Le même dégoût a été réprimé par une connaissance ayant vu de la chair de serpent à l’entrée d’un restaurant dans un pays asiatique. Un autre ami va plus loin en cherchant un restaurant halal dans une ville européenne. L’histoire d’une aiguille dans une botte de foin, avant le boom de la localisation numérique facilitant la vie aux adeptes du digital. Dans un autre pays asiatique, alors que nous faisions les cent pas après un très long voyage, deux confrères et moi avons aperçu les gestes amples d’un monsieur de l’autre côté du grand boulevard. Il proposait du dibi d’un chien sur pied à la manière des téfankés vantant leurs beaux béliers. Au Sénégal, les rôtisseurs ont eu une nationalité dans l’actualité de la viande de chat. Vous comprendrez que je sois dans l’impossibilité de préciser cette nationalité dans ces lignes.
Je ne voudrais pas être épinglé pour stigmatisation. Et pourtant, des compatriotes indignés par le business de la viande de chat ont simplement pensé « appeler un chat, un chat ». Ou bien : des chats. Car il est question de chasse au chat le soir dans la Médina-Gueule Tapée. La nationalité des rôtisseurs indélicats a jeté le discrédit sur tous leurs compatriotes vendeurs de ce dibi si prisé. Il a même été question de contrôle aux frontières des flux d’étrangers entrant au Sénégal.
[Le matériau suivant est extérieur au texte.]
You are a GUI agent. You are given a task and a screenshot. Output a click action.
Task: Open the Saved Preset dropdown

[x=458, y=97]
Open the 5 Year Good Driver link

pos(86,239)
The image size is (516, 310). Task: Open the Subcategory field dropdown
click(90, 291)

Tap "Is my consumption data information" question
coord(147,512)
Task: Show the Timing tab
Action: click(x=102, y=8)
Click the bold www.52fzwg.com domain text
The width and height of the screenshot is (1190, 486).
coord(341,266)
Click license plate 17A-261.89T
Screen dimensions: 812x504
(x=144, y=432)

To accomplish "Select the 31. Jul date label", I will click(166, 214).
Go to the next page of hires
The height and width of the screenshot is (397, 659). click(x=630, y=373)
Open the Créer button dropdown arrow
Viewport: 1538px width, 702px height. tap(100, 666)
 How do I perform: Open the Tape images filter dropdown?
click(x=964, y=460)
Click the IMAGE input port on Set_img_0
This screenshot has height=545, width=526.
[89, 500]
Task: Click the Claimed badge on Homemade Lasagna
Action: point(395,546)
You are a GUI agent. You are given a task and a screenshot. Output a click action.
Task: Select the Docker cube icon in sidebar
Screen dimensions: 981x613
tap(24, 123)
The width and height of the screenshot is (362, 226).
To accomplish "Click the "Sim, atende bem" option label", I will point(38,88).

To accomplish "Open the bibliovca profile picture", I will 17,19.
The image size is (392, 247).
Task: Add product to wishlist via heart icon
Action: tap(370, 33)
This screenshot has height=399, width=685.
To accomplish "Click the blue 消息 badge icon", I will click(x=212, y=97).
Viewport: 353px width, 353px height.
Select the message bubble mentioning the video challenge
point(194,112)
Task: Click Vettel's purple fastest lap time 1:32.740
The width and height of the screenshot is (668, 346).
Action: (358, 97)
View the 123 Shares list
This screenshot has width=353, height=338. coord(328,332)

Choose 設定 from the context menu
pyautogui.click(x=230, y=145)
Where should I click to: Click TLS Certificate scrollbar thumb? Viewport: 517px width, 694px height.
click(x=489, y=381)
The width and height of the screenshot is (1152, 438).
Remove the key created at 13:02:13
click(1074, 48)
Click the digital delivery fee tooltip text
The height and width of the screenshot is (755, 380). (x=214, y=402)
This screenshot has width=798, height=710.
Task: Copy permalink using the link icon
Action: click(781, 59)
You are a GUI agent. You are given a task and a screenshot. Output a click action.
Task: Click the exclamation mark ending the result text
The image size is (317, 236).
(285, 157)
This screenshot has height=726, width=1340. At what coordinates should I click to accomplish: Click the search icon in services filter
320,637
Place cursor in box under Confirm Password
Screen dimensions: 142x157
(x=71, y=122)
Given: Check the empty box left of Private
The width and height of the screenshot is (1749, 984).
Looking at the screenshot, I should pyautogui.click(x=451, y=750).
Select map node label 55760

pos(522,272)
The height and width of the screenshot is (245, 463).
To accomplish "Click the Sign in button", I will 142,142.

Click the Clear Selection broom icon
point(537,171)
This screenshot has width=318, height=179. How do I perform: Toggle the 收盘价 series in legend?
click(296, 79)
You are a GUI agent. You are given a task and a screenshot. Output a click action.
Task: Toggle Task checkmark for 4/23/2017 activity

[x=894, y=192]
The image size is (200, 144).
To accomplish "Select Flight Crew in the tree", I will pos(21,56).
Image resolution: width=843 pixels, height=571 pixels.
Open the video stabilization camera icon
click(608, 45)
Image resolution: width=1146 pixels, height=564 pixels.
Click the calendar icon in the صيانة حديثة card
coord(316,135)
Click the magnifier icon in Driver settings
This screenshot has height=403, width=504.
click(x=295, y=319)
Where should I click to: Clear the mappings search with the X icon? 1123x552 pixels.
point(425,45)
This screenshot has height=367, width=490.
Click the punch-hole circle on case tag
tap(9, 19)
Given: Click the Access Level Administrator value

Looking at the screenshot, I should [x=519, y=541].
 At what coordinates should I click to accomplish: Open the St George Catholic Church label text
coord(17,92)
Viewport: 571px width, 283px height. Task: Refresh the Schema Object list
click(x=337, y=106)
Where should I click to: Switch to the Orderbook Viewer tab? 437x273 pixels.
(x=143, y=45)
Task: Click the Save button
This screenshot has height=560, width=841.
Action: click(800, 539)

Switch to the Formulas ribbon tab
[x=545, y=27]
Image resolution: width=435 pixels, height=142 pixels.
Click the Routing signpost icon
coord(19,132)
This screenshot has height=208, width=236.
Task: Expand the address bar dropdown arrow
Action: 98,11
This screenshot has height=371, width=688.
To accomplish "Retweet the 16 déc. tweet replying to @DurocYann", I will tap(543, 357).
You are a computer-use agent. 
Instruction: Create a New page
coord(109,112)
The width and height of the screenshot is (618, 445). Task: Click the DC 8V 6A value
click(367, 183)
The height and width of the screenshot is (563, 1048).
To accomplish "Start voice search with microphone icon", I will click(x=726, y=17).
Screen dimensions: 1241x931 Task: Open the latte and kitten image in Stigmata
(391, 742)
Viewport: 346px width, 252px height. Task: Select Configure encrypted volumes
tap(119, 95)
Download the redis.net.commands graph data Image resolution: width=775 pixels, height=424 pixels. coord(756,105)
Je ne me souviens pas, alors pas du tout, de la nationalité des personnes interpellées alors qu’elles dépeçaient un chien. Je ne me souviens non plus de la nationalité des vendeurs de viande d’âne. La vie courante nous offre d’autres exemples sur la nationalité de la famille nombreuse, de l’alcoolisme, de la cupidité, du vice, de l’inceste, de la crasse, de l’arrogance, de la paresse, etc. La poussée émotionnelle a vite produit une atmosphère de stigmatisation. Des expatriés ont été indexés comme de potentiels fournisseurs ou vendeurs de viande prohibée.
C’est une représentation sociale négative parce que portant atteinte à leur réputation. Il s’agit d’un frein à leur bonne intégration dans la société d’accueil. Par temps de tourbillon autour de cette affaire de dibi, le fait a revêtu une certaine gravité. Une tendance à arrêter car, très vite, peut s’ouvrir la porte d’une discrimination ou, pire, d’une chasse à l’homme. L’État de droit, fondé sur un pacte républicain, n’autorise pas de dérive sur l’identité d’autrui. La culture populaire, les relais médiatiques et les réseaux sociaux entretiennent des préjugés et des stéréotypes quelquefois fatals à la bonne entente des communautés. L’impact négatif n’est pas bien cerné sur des domaines vitaux des relations entre pays.
Les échanges culturels, les relations diplomatiques, la coopération militaire, la souveraineté alimentaire, les migrations et le tourisme peuvent connaître, un effet, de ralentissement entre pays englués dans des clichés. Ce sont des situations embarrassantes créées par la détermination à « appeler un chat un chat ». Le problème est qu’un chat, dans l’imaginaire populaire, a sept vies grâce à son agilité et son équilibre. Cet animal peut facilement retomber sur ses pattes… s’il ne rencontre un chasseur urbain. Cependant, la cohésion sociale et la fraternité des peuples n’en ont peut-être eu qu’une ou deux dans des sociétés du mépris institutionnalisé et des dérapages inconsidérés.